Talking to myself, too...

Hey, any of you guests who've been around here could help out if you wanted...please...

ok, so here's me being desperate. I've covered 4 sheets of paper in useless calculations on this stupid problem, and so, I am giving up. On the small chance that maybe somebody around here will look at this and go, "oh I know how to do that" (*glances at Golly and Grondy...you two know physics at somewhat, right?*) I'm going to post the problem. Any ideas are helpful...I'm totally out at this point. Grondy, you can delete this whole bit after tomorrow if you want, ok?

here's the monster:

A satellite of mass*m * is in an elliptical orbit around the earth, which has a mass * Me* and a radius * Me*. The orbit varies from closest apporach of a at point *A *to maximum distance of * b* from the center of the Earth at point *B *. At point * A*, the speed of the satellite is * Vo*. Assume that the gravitational potential energy Ug = 0 when masses are an infinite distance apart.
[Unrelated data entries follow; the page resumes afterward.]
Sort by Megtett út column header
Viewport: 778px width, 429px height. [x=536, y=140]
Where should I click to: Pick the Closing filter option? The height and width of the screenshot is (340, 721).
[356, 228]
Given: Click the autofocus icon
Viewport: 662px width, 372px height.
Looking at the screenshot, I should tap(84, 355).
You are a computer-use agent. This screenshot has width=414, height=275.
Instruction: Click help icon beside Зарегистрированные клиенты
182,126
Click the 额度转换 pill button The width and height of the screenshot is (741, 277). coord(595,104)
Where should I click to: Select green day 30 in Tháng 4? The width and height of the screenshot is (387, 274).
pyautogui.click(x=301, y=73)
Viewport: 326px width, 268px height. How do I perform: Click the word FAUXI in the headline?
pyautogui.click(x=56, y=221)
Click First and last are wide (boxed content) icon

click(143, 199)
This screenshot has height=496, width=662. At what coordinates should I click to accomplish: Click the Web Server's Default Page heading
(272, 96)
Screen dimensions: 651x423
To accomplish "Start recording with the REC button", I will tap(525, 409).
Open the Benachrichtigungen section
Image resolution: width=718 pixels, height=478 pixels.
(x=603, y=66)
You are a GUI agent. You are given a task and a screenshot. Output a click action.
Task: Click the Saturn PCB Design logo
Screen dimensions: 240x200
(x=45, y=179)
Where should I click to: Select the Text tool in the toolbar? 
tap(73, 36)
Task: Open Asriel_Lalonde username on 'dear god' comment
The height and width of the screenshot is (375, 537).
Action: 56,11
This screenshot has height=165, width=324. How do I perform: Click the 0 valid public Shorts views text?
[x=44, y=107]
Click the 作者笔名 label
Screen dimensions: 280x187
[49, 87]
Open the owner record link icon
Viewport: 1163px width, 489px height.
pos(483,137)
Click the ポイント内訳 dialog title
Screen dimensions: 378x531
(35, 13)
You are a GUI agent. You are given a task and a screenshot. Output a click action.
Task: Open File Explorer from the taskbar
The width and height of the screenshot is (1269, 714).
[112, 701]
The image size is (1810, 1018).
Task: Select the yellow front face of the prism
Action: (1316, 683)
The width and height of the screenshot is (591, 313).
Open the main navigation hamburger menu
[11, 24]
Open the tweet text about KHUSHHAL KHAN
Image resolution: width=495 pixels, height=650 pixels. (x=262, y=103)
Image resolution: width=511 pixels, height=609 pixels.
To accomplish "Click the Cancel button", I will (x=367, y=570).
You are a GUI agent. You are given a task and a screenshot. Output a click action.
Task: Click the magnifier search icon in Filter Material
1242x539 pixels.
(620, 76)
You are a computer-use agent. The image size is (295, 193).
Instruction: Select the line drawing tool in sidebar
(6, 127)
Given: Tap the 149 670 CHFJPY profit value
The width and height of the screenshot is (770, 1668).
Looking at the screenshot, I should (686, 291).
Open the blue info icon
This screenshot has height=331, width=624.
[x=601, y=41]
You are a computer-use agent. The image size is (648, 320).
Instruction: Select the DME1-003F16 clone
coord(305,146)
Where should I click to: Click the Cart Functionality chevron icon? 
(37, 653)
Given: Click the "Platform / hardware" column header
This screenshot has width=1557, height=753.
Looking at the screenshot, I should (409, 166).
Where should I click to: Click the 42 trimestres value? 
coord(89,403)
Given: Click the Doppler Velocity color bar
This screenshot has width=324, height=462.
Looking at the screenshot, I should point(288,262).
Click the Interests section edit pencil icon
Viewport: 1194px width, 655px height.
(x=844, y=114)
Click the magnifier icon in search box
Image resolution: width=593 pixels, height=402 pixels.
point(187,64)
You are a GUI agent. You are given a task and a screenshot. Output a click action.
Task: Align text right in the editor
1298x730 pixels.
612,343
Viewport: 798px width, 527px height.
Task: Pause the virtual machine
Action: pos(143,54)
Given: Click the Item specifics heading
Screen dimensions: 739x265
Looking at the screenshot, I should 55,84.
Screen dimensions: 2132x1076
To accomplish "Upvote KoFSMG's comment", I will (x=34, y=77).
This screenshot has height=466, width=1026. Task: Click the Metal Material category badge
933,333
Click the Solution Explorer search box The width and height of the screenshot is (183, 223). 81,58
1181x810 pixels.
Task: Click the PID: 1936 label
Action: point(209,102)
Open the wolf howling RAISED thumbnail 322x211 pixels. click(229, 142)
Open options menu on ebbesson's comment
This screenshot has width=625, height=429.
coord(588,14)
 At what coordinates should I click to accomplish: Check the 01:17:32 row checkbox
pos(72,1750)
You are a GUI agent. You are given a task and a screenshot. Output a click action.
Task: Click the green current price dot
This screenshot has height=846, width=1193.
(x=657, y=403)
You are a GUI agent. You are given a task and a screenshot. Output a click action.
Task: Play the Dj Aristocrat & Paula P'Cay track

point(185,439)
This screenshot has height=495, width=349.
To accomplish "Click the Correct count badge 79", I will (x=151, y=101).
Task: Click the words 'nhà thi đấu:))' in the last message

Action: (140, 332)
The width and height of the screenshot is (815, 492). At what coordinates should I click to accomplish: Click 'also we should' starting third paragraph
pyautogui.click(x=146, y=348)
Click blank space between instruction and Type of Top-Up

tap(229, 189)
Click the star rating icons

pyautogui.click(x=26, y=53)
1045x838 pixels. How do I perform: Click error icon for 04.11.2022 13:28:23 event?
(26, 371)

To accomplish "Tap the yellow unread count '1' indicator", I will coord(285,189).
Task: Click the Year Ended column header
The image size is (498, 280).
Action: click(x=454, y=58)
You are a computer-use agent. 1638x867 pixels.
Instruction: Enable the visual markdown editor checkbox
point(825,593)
Express your answers in terms of * a, b, m, Me, Re, Vo*, and *G*. As the satellite passes point * A*, a rocket engine on the satellite is fired so that its orbit is changed to a circular orbit of radius * a* about the center of the Earth. Determine the work done by the rocket engine to effect this change.

blah...have fun...I'm pretty sure there's a simple way to do this, I'm just not seeing it.

here's the monster:

A satellite of mass

blah...have fun...I'm pretty sure there's a simple way to do this, I'm just not seeing it.

Hmm, don't have my books here, but I'll think about the problem & get back to you. Give me an hour or so. I wish you had posted this earlier, Grondy & ! were on the chatline yesterday until past midnight. :(

Lemme see what I can do.

Lemme see what I can do.

I just saw the due date - don't think you're gonna get this in time. But just in case you do:

Here's a rough guide & some formulas that I can remember:

Mass of satellite = m

Mass of Earth = Me

Elliptical orbit distance: Perihelion = a; Aphelion = b

Circular orbit distance, r = a

Elliptical orbit velocity of satellite at perihelion = Vo

Elliptical orbit velocity of satellite at aphelion = V1

Circular orbit velocity of satellite = V

Gravitational constant = G

1) Assuming that the gravitational potential energy Ug = 0 when masses are an infinite distance apart, then

U(r) = - (intergral of, from infinity to r} F.dr =

F.dr = -GMe.m/r^2

So, U(r) = - (GMe.m)/ r

2) Velocity of satellite (circular orbit) = V1 = square root of (GMe/r)

3) For elliptical orbit:

Solving the equation of (1) conservation of angular momentum (m.Vo.a = m.V1.b), and

(2) conservation of energy (Eo = E1), where E = (1/2 . m.V^2 - (G.Me.m)/ r

Velocity of satellite (elliptical orbit) at perihelion squared = Vo^2 = 2.G.Me.((b/(a.(a+b))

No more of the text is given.